* Your objective: Each record should reappear exactly in your answer, minus any picture.

* Supplied entries:
= = = = =

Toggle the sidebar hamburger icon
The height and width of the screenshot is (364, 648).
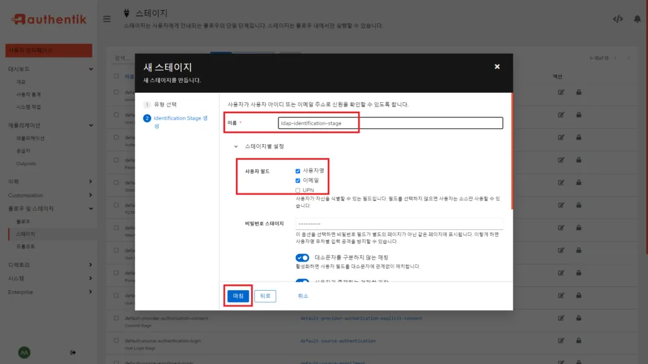pyautogui.click(x=106, y=18)
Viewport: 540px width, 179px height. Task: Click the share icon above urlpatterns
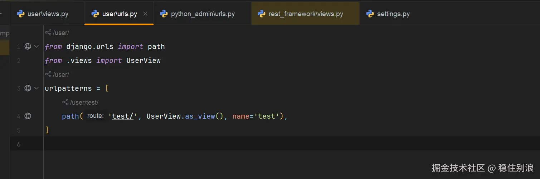[48, 75]
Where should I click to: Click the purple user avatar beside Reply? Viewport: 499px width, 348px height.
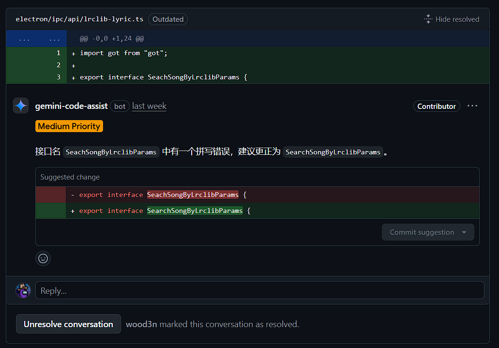[x=23, y=290]
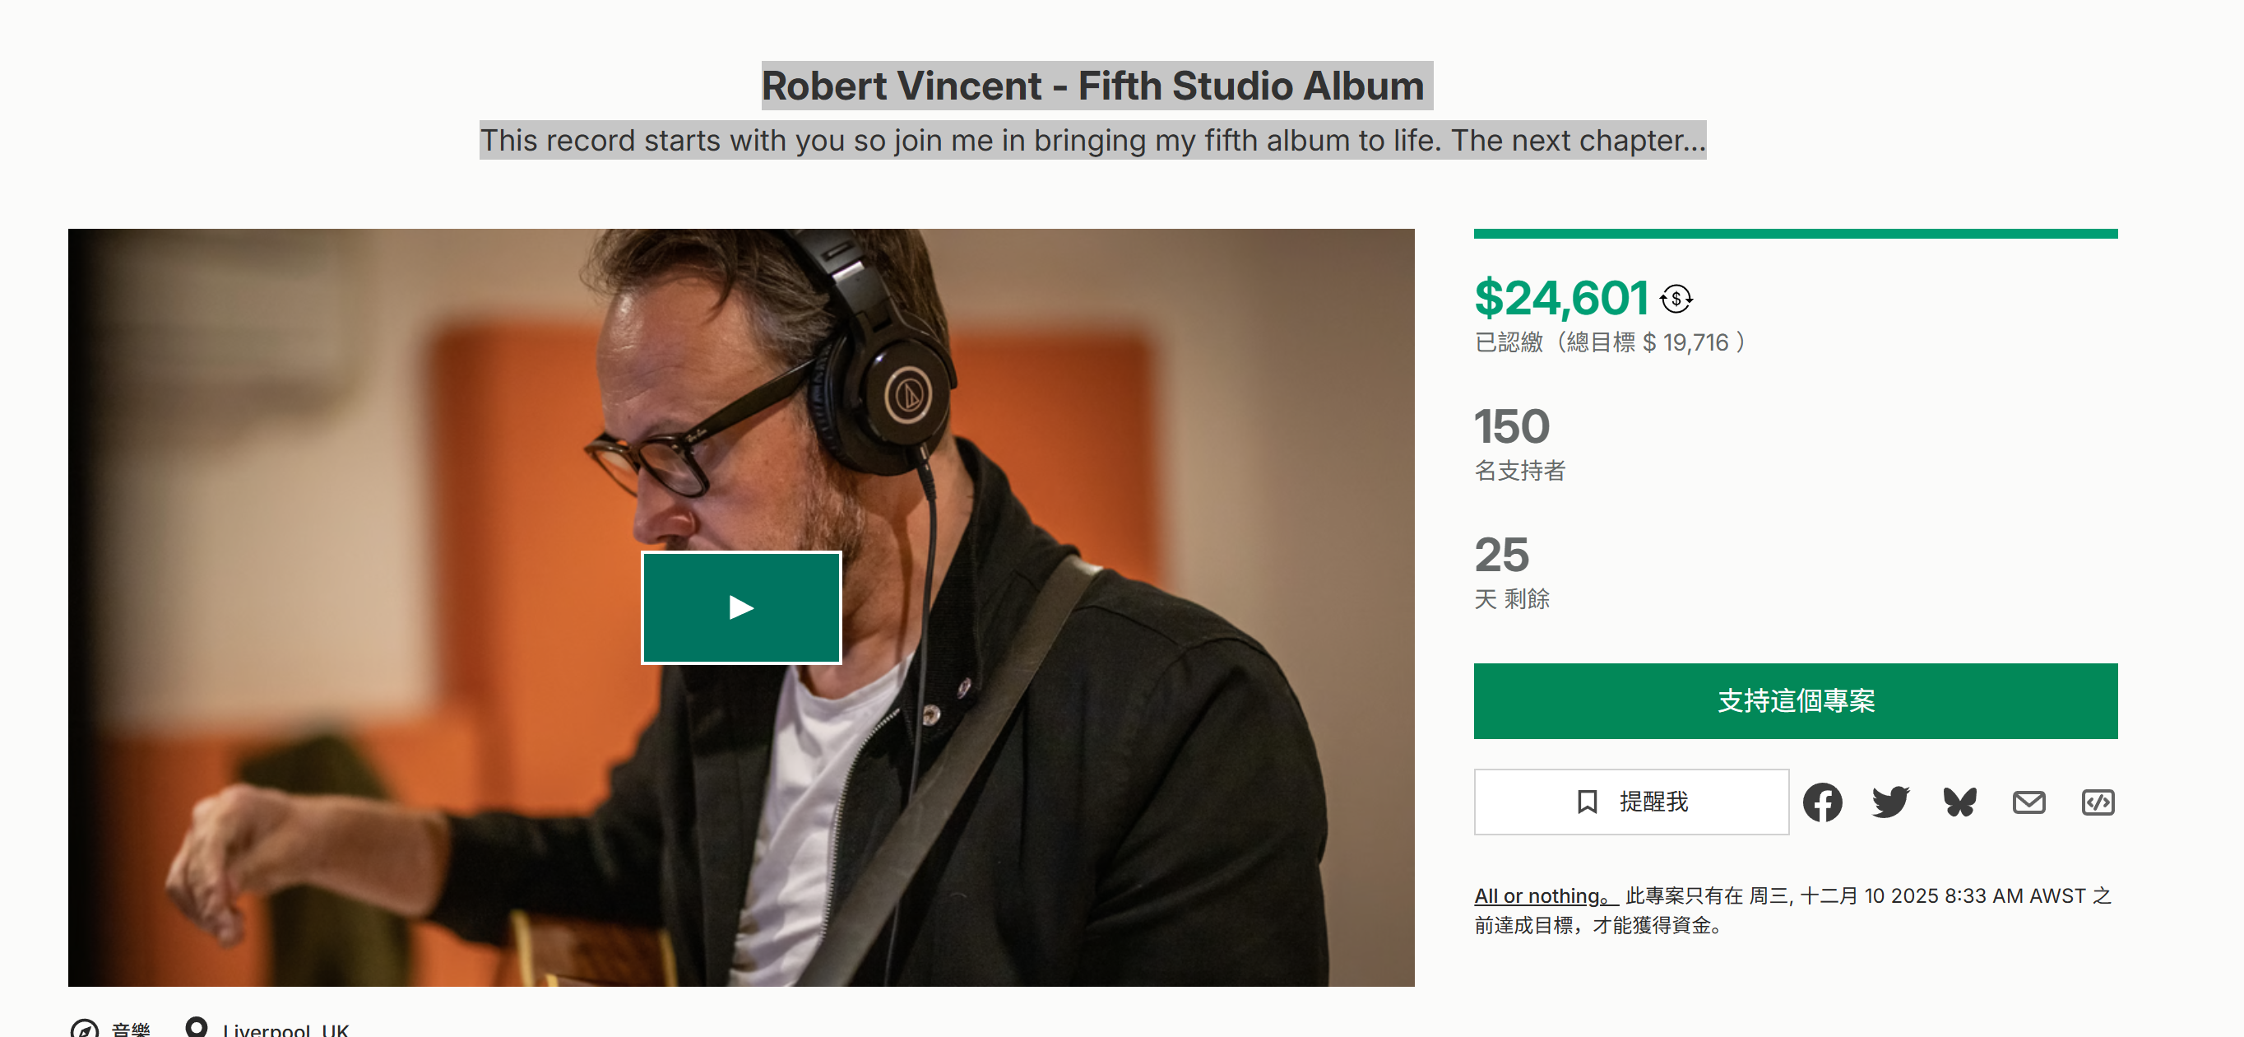
Task: Click the project subtitle description text
Action: [x=1093, y=140]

= = = = =

* Result of this exercise:
Toggle the sidebar hamburger icon
The height and width of the screenshot is (364, 648).
pyautogui.click(x=106, y=18)
Viewport: 540px width, 179px height. Task: Click the share icon above urlpatterns
[48, 75]
Where should I click to: Click the purple user avatar beside Reply? Viewport: 499px width, 348px height.
[x=23, y=290]
Task: Click the project subtitle description text
Action: [x=1093, y=140]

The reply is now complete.